Democrats seem to think that trade is something that Americans do for other countries, kind of like a global welfare system. They tend to underplay trade’s benefits to Americans–the attitude often being “we send our jobs to China and all we get back is cheap t-shirts at Wal-Mart.” The reality is that we get plenty other than cheap t-shirts. What would a PC or laptop cost if all manufacturing (including that of all components) had to be done in the U.S.? I haven’t reviewed any manufacturing bills of material for such products lately, but I’m fairly confident that prices of a domestic-only product would be much higher. The same is true of a wide array of consumer products–there are many things that are broadly affordable to Americans that would, absent imports, be available only to the relatively affluent.
One of the things Obama talks about is using tax policy to punish companies that move jobs offshore. How would this actually work in practice? Consider an example: GE makes CAT scanners and other high-end medical equipment in Milwaukee, as well as in other places. Many of the components that go into these products are sourced from other countries, including China and Mexico. Suppose GE had been effectively required to get all these components domestically, either by making the parts themselves or by acquiring them from domestic suppliers. The finished products would cost much more, and, in international markets, would likely be uncompetitive with similar products made by (for example) Siemens. This would not be good for employment in Milwaukee, or anywhere else in the United States.

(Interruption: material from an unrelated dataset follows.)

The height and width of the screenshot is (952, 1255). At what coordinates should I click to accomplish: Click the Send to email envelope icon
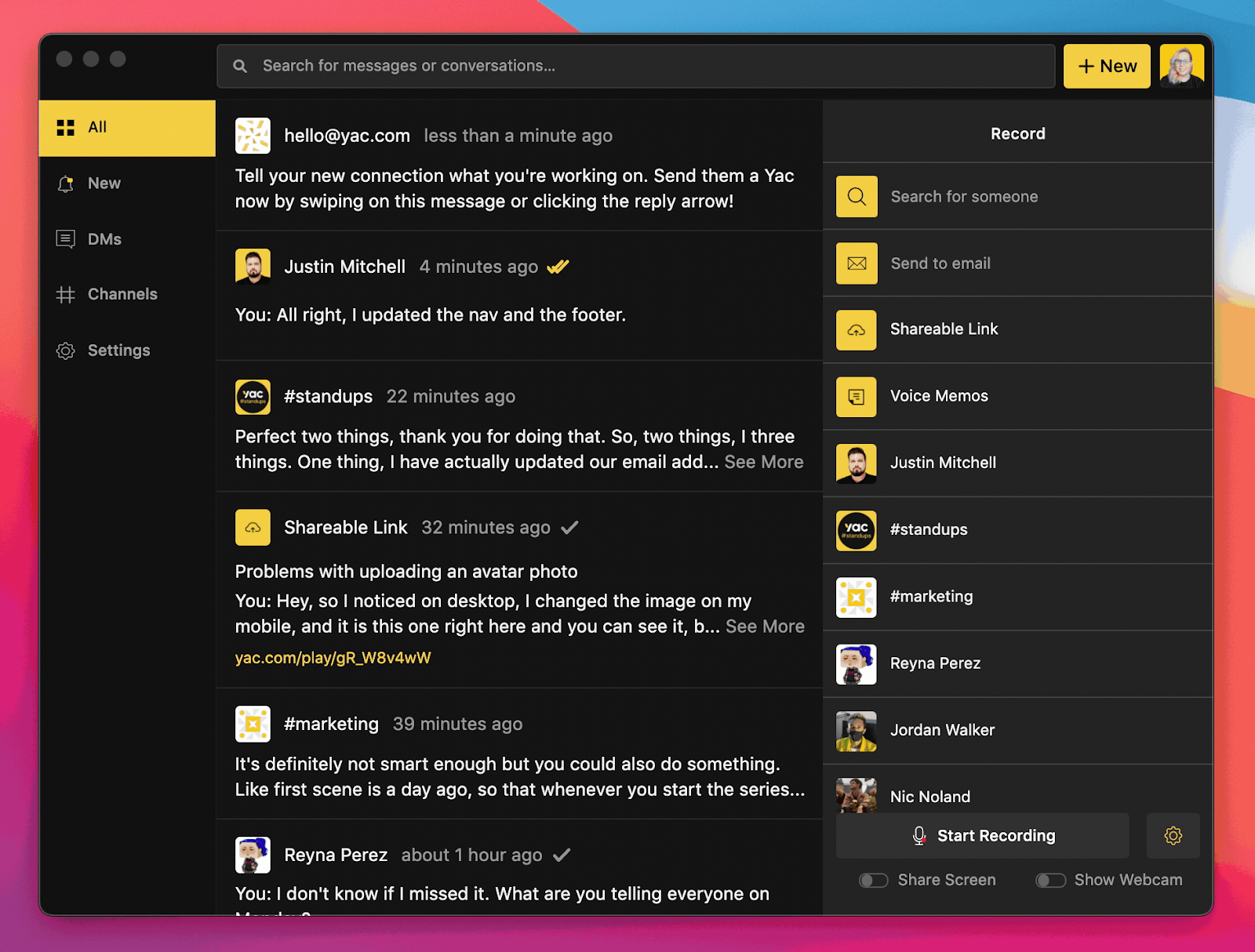click(x=856, y=263)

Democrats like to talk about working cooperatively with other nations, but this does not seem to be their actual view in the case of trade, as evidenced in the high-handed attitude toward Columbia and in Obama’s comments about NAFTA, which caused considerable dismay in Canada.
I am not a free-trade absolutist–I’m not absolutely opposed to tariffs and other import restriction under all circumstances. I do believe that trade is on balance a net benefit to the U.S. and also to the billions of people throughout the world that it has helped to raise out of poverty. And I’m very concerned that the Democrats’ extreme politicization of trade–to the point of demagogy–threatens to undermine the competitiveness of American business, cost American jobs, raise prices for everyone, and possibly set off a global trade war.
Most economists agree that the Smoot-Hawley tariffs were a major factor in bringing about the Great Depression.